Bunun belirtilerinin ise aşırı yağışlar, yaz aylarında yağışlar, seller, hortumlar ve fırtınalar şeklinde kendisini gösterdiğini belirten Şen, şunları kaydetti:

"Şimdi bu yağışlar şehir üzerinde olduğu zaman 'şehir seli' denilen sel baskınlarına, su birikintilerini meydana getiriyor. Çünkü yeşil alanlar çok azaldığı için büyük şehirlerde genellikle toprağa geçemiyor, yüzeysel akışlarla bir yerlerde birikiyorlar. Yani hiç olmadık yerlerde birikiyor, işte Üsküdar'da olduğu gibi veya Ankara'da, büyük şehirlerde olduğu gibi. Bunlara Türkiye alışacak. Yaz aylarında bu tür yağışlar ileriki senelerde de olacak."

Yağışların miktarının fazla olmasına karşın, bunların içmesuyu barajlarına faydasının bulunmadığını vurgulayan Şen, "Çünkü yüzeysel akışlarla akıp gidiyor. O nedenle zaten bu tür yağışlarla kuraklık birbirinin kardeşi derler. Birisi olduğu zaman kuraklığı bekleyeceksiniz, kuraklık olduğu zaman bu tür yağışları beklemeniz lazım. Bu yağışlar genellikle yaz aylarında olur" ifadesini kullandı.

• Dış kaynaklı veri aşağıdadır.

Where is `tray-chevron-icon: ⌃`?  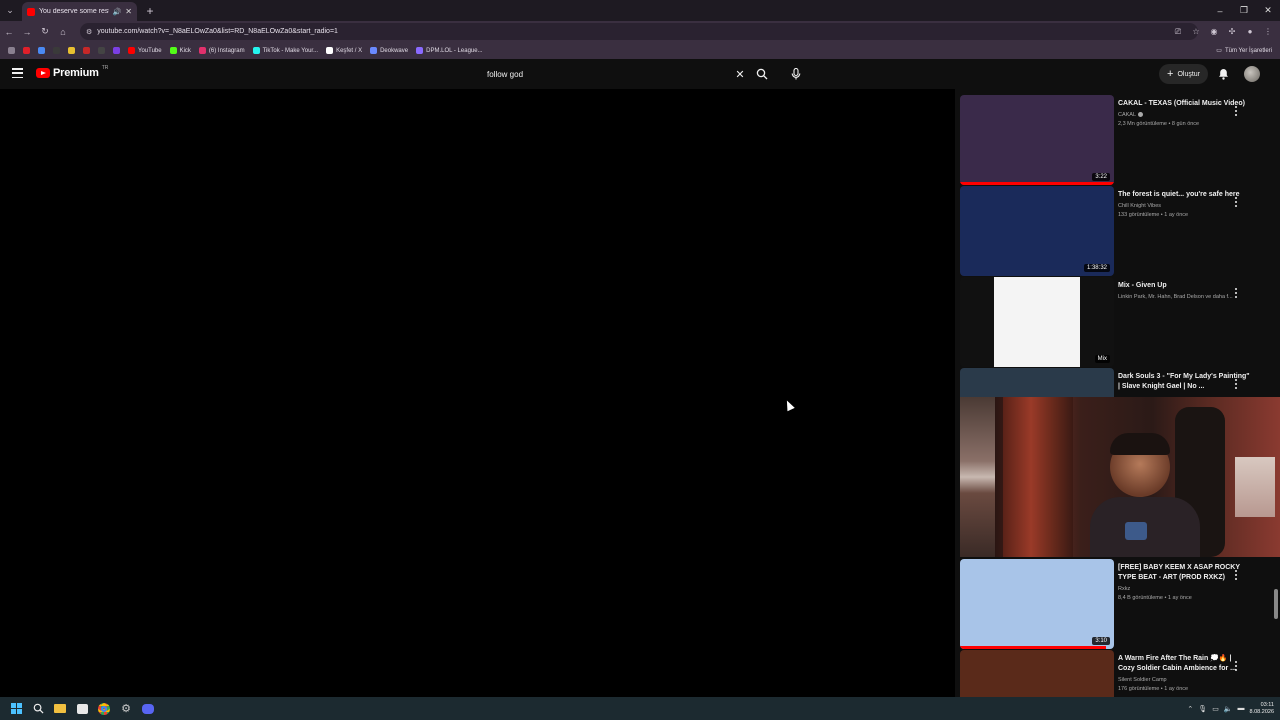 tray-chevron-icon: ⌃ is located at coordinates (1190, 709).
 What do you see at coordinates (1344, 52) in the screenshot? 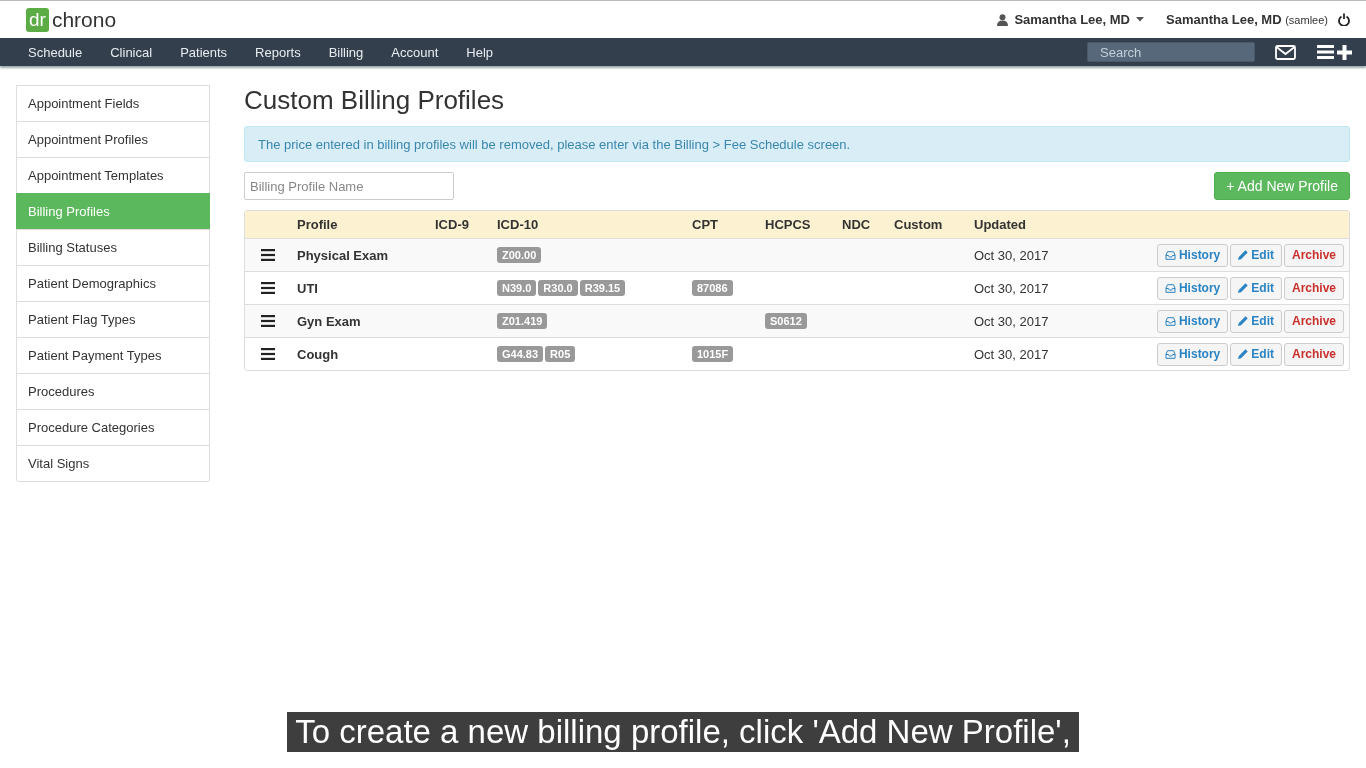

Türkiye'nin yarı tropik iklime doğru kaymaya başladığını kaydeden Şen, "Onun da belirtilerini görüyoruz artık. Hortumlar başladı, yağışların şiddeti arttı, fırtınalar var, kuraklık var, hepsi bunların bir arada" değerlendirmesinde bulundu.

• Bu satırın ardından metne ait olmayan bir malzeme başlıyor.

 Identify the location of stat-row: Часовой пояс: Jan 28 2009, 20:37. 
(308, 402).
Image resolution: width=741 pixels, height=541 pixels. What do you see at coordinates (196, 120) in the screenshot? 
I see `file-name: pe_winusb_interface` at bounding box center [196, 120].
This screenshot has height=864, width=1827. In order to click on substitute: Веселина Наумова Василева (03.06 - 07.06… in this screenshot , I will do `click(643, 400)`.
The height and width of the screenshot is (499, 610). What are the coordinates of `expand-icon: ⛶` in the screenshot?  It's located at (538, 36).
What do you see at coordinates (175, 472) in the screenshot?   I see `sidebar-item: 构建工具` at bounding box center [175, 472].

Bu yıl dünyada "El Nino" denilen bir meteorolojik olayın başladığını hatırlatan Şen, bu olayın görüldüğü dönemlerde dünyada sıcak hava dalgasının ve kuraklığın hüküm sürdüğüne dikkati çekti.

Şen, bundan dolayı önümüzdeki sene de Türkiye'de kuraklığın devam edeceğini ve sıcaklıkların normal değerlerin üzerinde seyredeceğini tahmin ettiğini dile getirdi.